Exercise goal » Reproduce verbatim the stretch of the material from the line containing "Given: Open the 帮助(Z) menu" through the line containing "Looking at the screenshot, I should 170,16.", omitting the pictures.

[Stored data entries]
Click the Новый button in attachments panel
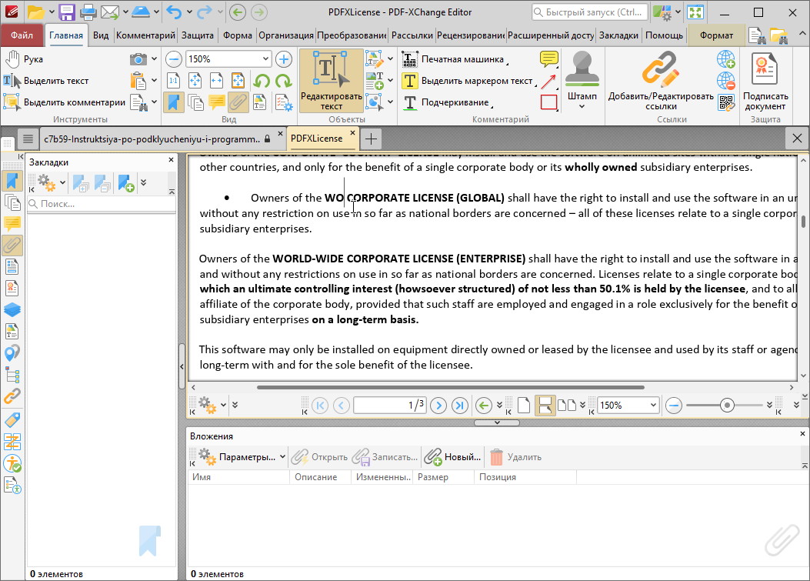The height and width of the screenshot is (581, 810). (x=453, y=457)
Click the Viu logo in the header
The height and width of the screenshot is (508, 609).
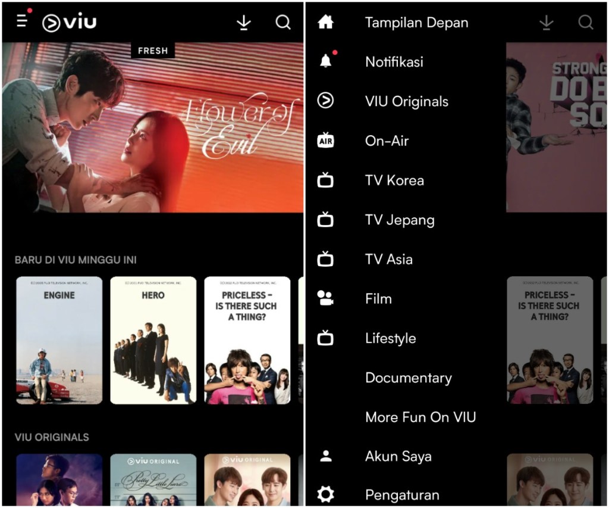(x=70, y=23)
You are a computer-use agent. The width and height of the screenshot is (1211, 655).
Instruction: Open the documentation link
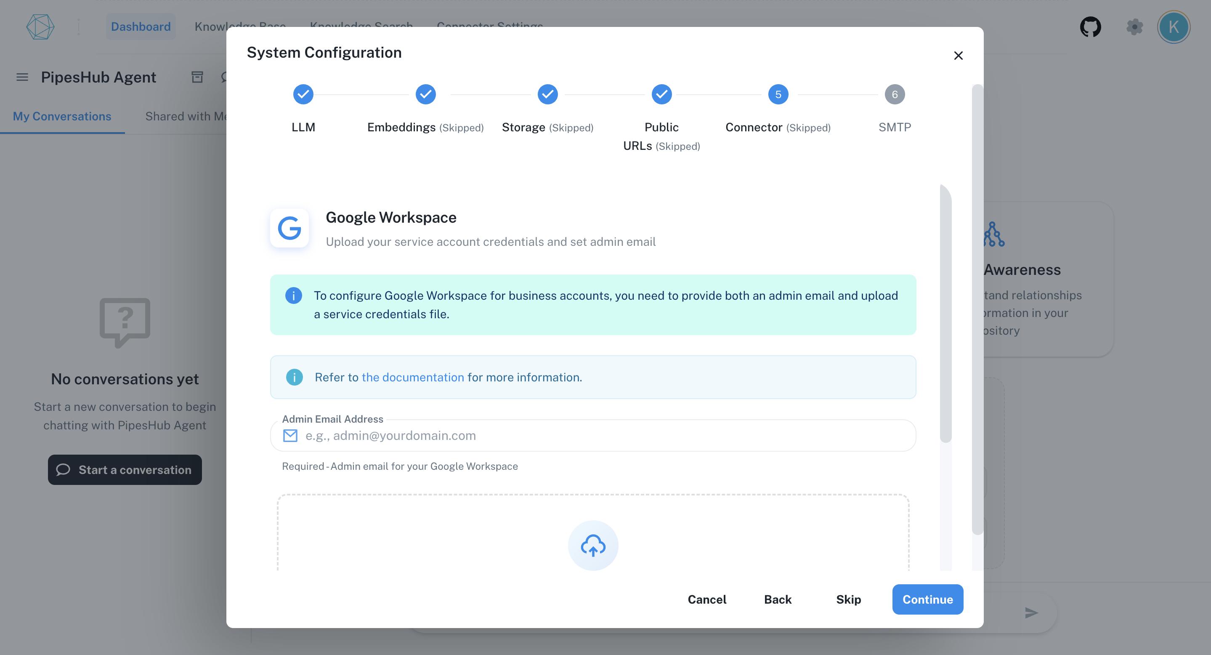(x=413, y=377)
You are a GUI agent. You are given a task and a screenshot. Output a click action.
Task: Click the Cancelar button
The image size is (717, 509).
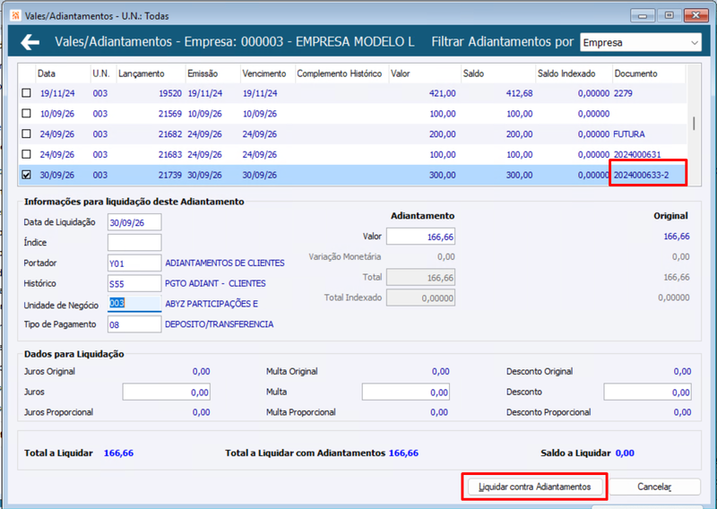654,487
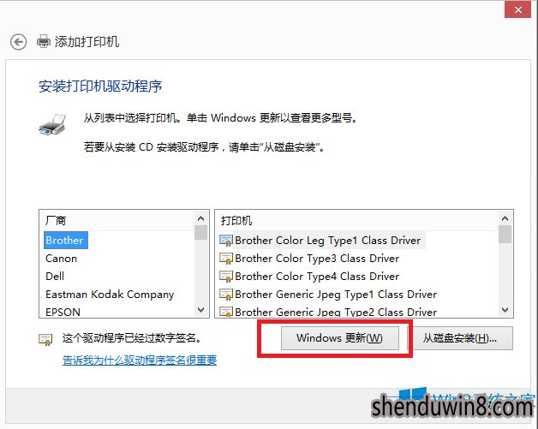Click down arrow of printer list scrollbar
This screenshot has width=538, height=429.
click(x=505, y=310)
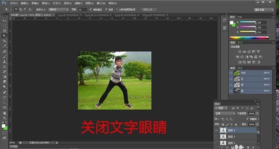Uncheck the 连续 (contiguous) checkbox
This screenshot has width=279, height=149.
pyautogui.click(x=106, y=9)
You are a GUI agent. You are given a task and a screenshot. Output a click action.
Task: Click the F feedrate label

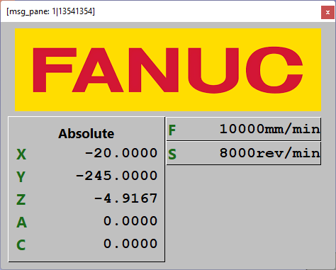[172, 130]
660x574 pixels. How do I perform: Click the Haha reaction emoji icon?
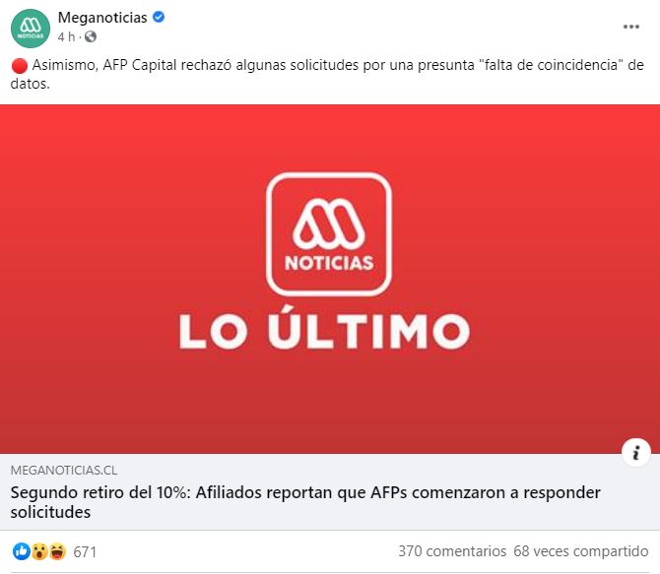[58, 551]
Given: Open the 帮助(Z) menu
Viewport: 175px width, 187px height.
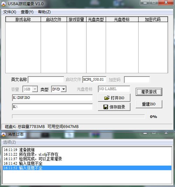Looking at the screenshot, I should [44, 12].
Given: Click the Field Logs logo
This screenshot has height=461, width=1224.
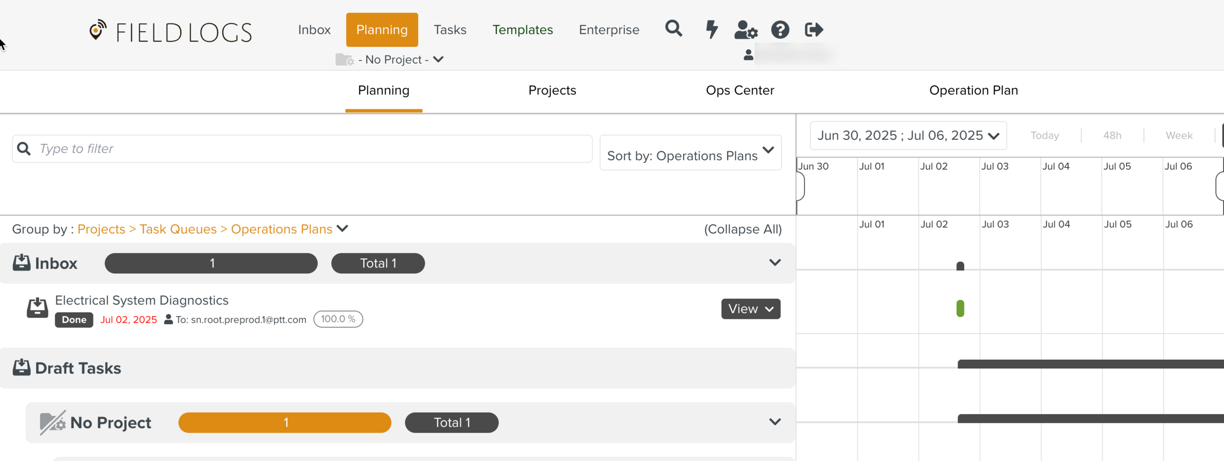Looking at the screenshot, I should [x=170, y=31].
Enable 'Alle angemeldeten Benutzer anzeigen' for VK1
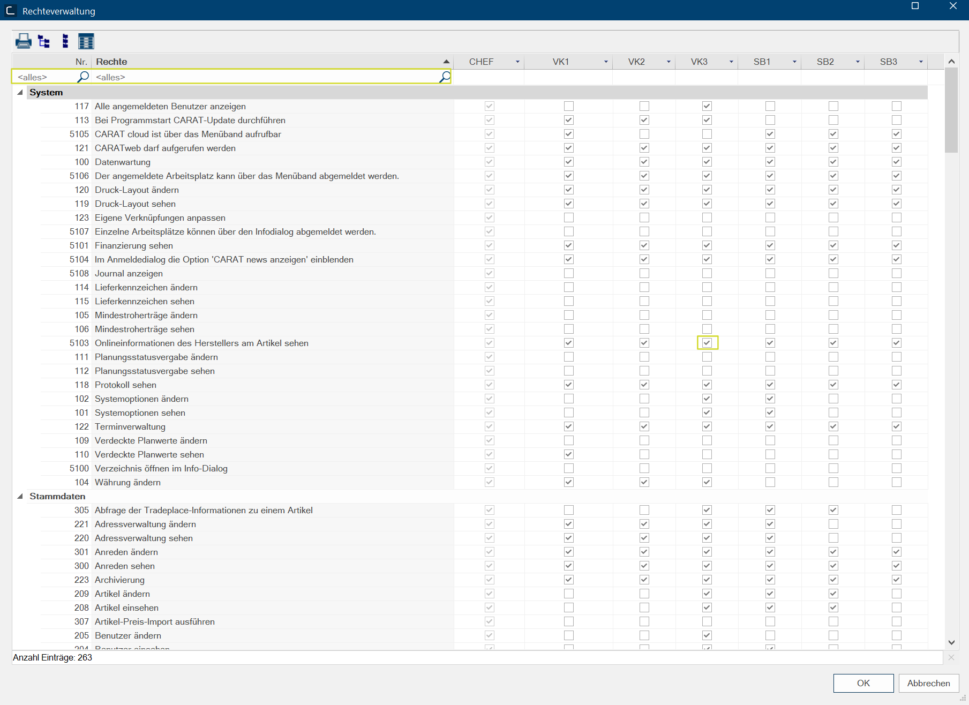Viewport: 969px width, 705px height. click(x=568, y=106)
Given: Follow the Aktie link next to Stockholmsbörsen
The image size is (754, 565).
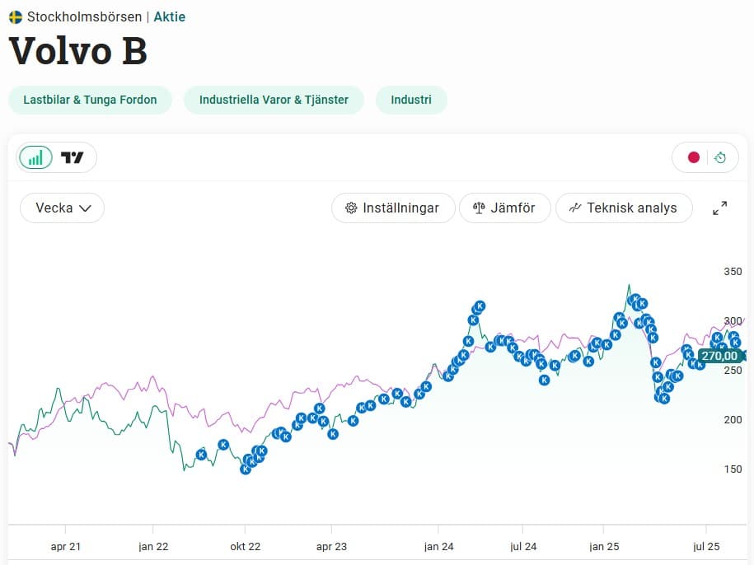Looking at the screenshot, I should 170,16.
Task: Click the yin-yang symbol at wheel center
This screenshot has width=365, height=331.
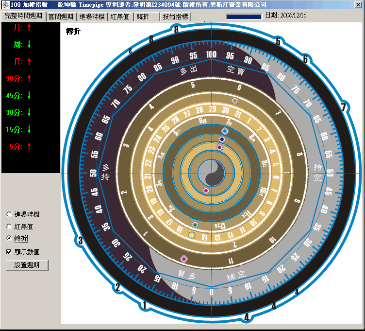Action: [211, 173]
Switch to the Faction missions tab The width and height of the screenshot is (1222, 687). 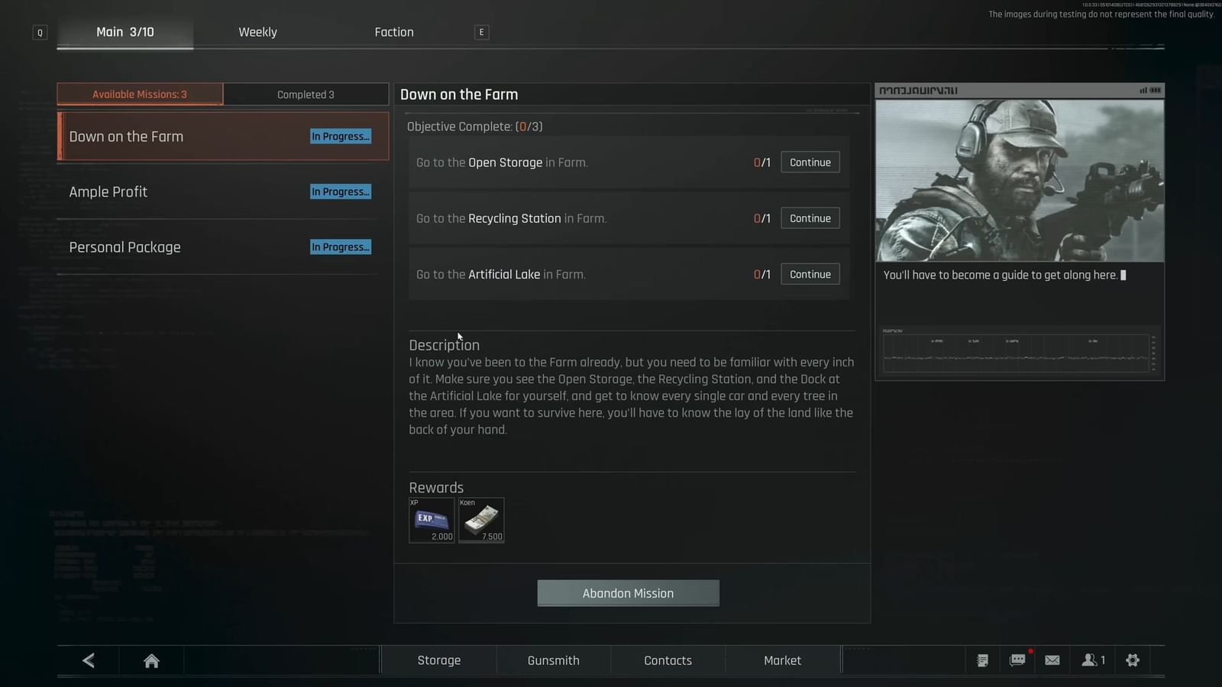[394, 32]
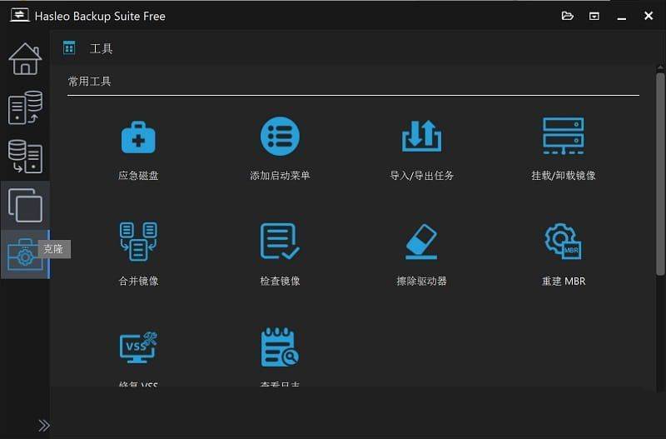Open the 应急磁盘 emergency disk tool
The height and width of the screenshot is (439, 666).
click(138, 137)
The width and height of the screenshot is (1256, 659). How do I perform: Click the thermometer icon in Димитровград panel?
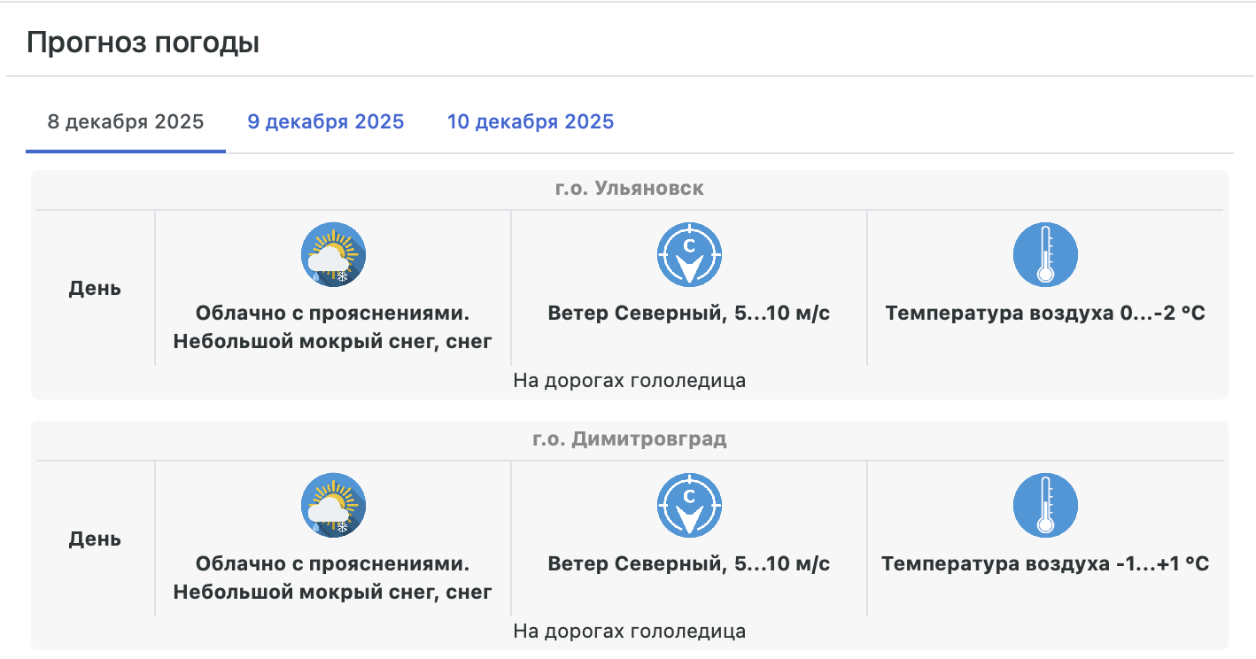coord(1045,505)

Expected output »
Given: Open the 帮助(Z) menu
Viewport: 175px width, 187px height.
Looking at the screenshot, I should [44, 12].
Given: Click the Field Logs logo
This screenshot has height=461, width=1224.
Looking at the screenshot, I should [x=170, y=31].
Enable 'Alle angemeldeten Benutzer anzeigen' for VK1
Viewport: 969px width, 705px height. click(x=568, y=106)
Given: Follow the Aktie link next to Stockholmsbörsen
The image size is (754, 565).
Looking at the screenshot, I should 170,16.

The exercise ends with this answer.